Members of the rural working class who served alongside Frederic Manning in the trenches are identified as ‘peasants’. The foster family of the American paratrooper commander ‘Slim Jim’ Gavin is pegged as ‘assuredly Irish’ on the grounds that the husband is a ‘weak-natured coalminer’ and the wife ‘a drunken virago who took in boarders and beat her stepson’. You sense that the author has views, too, on the national characteristics of Johnny Gurkha, Johnny Frenchman and Johnny Vietnamese.
It was said of Tennyson that he had a brain like a great big old farmhouse clock. So it is with Hastings. There’s no bounce or swerve in his delivery, no ambivalence or nuance: opinions are stated firmly and with big, bold swings of the pendulum.
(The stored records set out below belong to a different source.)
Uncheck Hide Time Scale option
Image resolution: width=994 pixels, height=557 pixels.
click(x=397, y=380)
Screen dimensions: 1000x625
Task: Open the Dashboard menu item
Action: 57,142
His virtues are clarity and decisiveness — greatly to be admired when it comes to making clear, for the lay reader, roughly what is going on in the fiendishly complex and bloody engagements he describes. He seldom loses you.
Tick-tock. The format of each essay is the same. He introduces the hero of the chapter, and turns up the particular sorts of martial distinctions that make him worthy of our attention. A page or so in, he starts up with where and when his warrior was born and the professions of his parents. A brisk summation of the early career follows, then the meat of the adventures. Finally, a rather schoolmasterly conclusion in which the virtues described in the introduction are substantially recapped. Tick-tock.
It is quite appropriate, I think, that the format all these essays follows is that of the newspaper obituary. Like Auden’s strong, brave, man-slaying Achilles, few of Hast- ings’ warriors were to live long. Guy Gibson, the hero of the Dambusters raid, died in a plane crash before the war ended. He was flying a mission he need never have flown, in a type of plane he barely knew, and in the perilous manner his ego insisted on. A navigator died with him. ‘ The only identifiable fragment of Gibson,’ writes Hastings, ‘was a laundry mark on a sock.’